P.B: Je suis Pierre Bourgois, maître de conférences en science politique à l’Université Catholique de l’Ouest, docteur en sciences politiques de l’Université de Bordeaux, où j’ai soutenu une thèse sur Francis Fukuyama et le néoconservatisme américain. J’ai deux domaines de recherche : la politique intérieure comme étrangère des États-Unis et un autre aspect plus sécuritaire avec la stratégie de défense des États-Unis notamment. J’ai aussi vécu aux États-Unis et travaillé avec le ministère des Armées.

C.F: Tout d’abord, si vous aviez un mot pour décrire la campagne des élections américaines jusqu’ici quel serait-il et pourquoi ?

P.B: Je dirais polarisante.
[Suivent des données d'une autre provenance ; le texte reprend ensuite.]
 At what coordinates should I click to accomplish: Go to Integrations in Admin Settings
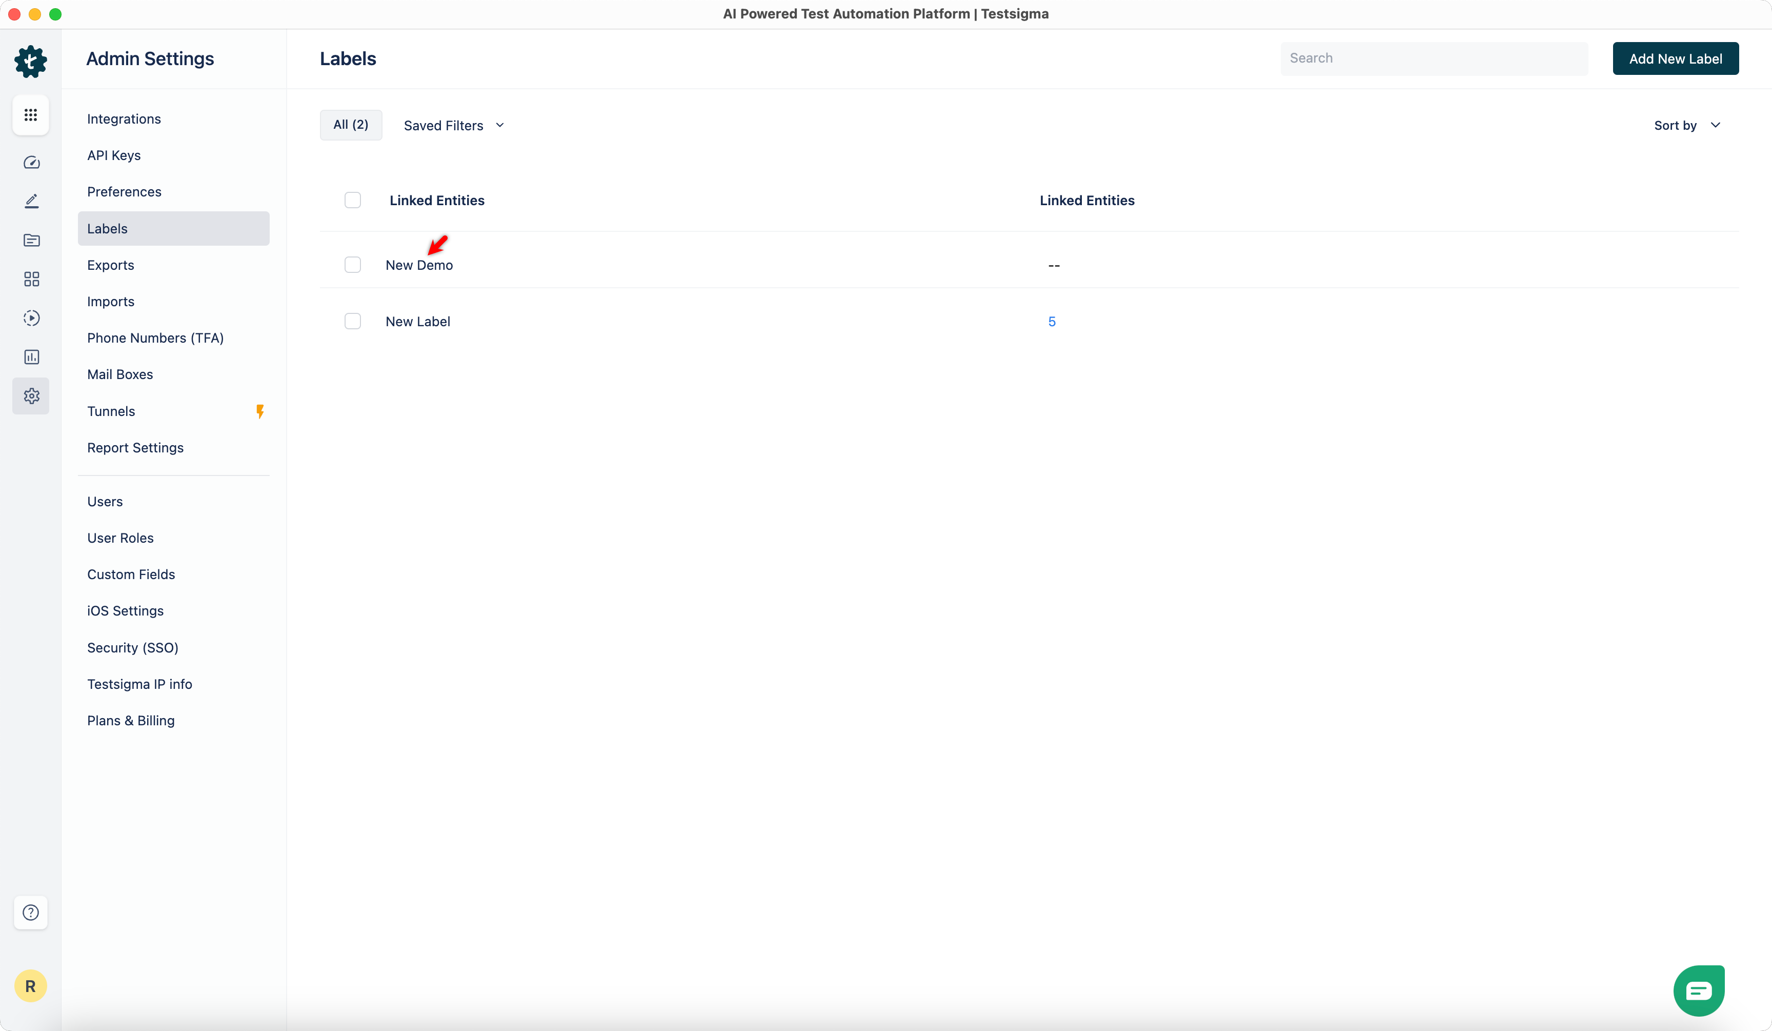(124, 119)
On a rarement vu une société américaine aussi divisée, parce qu’on a deux candidats qui se détestent, qui incarnent deux camps qui se détestent, et qui incarnent deux Amériques qui se détestent. On a deux Amériques qui ne se parlent plus, aujourd’hui, on a deux candidats qui sont aux antipodes. Les divisions sont normales en démocratie, c’est normal de s’affronter sur des aspects idéologiques. Là, c’est plus qu’un affrontement idéologique, c’est une opposition telle que ce sont des identités américaines qui s’affrontent.

C.F: Quels sont les enjeux de ces élections pour les États-Unis ? Concrètement, ils doivent faire le choix entre deux sociétés opposées ?

P.B: Oui, et non. Oui, car Trump et Kamala Harris représentent deux projets de sociétés différents, fondés sur une vision du monde différente. On le voit sur les thématiques de l’avortement, sur les thématiques économiques avec une politique interventionniste pour Kamala Harris, et une politique de laissez-faire pour les Républicains. Ils ont donc une vision de la politique intérieure différente mais aussi une vision de leur politique étrangère différente. D’un côté, nous avons une candidate démocrate qui veut soutenir les démocraties, qui s’intéresse à l’ordre libéral, à la défense de l’ordre occidental, et de l’autre côté un candidat républicain qui a une approche souverainiste, à tendance isolationniste en tout cas en rupture avec l’ordre libéral traditionnel. Pour autant, on se rend compte que finalement, au-delà de la volonté des candidats, on a une Amérique qui est déclinante sur le plan international et sur le plan interne. Démocrate comme Républicain, les candidats ne semblent pas pouvoir enrayer le déclin interne et externe des États-Unis. En résumé, je dirais oui, deux projets de société théoriquement différents, qui pour autant n’enrayeront pas le déclin engagé depuis plusieurs années.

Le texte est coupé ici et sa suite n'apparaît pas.